Geef alle straatnamen die in het tekstfragment hieronder over het verkeersongeval worden genoemd, elk één keer.

• TEKSTFRAGMENT

# # # # # # #

Omstandigheden waaronder het verkeersongeval plaatsvond
Op de Dordtsestraatweg is de maximum toegestane snelheid voor motorvoertuigen 50 km/u. Door de Forensische Opsporing Verkeer (hierna: FO Verkeer) zijn camerabeelden geanalyseerd van het Technisch Cameratoezicht van de politie. Op de camerabeelden van de Dordtsestraatweg-Jan Ligthartstraat zijn twee vaste punten aangewezen waartussen een afstand van 22 meter werd gemeten. Vastgesteld is dat de camerabeelden waren opgebouwd uit 30 seconden per frame. De afstand die door de personenauto werd afgelegd in 20 framebeelden kwam overeen met 0,647 seconde. Aan de hand van de afstand en tijd is een snelheidsberekening gemaakt, waaruit blijkt dat de personenauto reed met een snelheid van minimaal 122 km/u. Op camerabeelden van de Valkeniersweg-Dordtsestraatweg is te zien dat de botsing om 11:24:28 plaatsvond. De rechtbank neemt de conclusies van de FO Verkeer over. De verdachte reed ten tijde van de botsing ten minste 122 km/u en heeft daarmee veel harder gereden dan ter plaatse op de Dordtsestraatweg was toegestaan. Daarnaast heeft de verdachte ter zitting verklaard dat hij ten tijde van het ongeval niet over een rijbewijs beschikte. Uit de politieregistraties blijkt ook dat de verdachte eerder was bekeurd wegens het rijden zonder rijbewijs.

# # # # # # #

• BESCHIKBARE GEGEVENS
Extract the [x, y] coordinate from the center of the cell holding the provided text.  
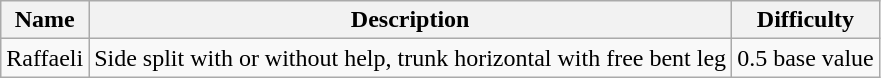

# # # # # # #

• JUISTE ANTWOORD
Dordtsestraatweg, Jan Ligthartstraat, Valkeniersweg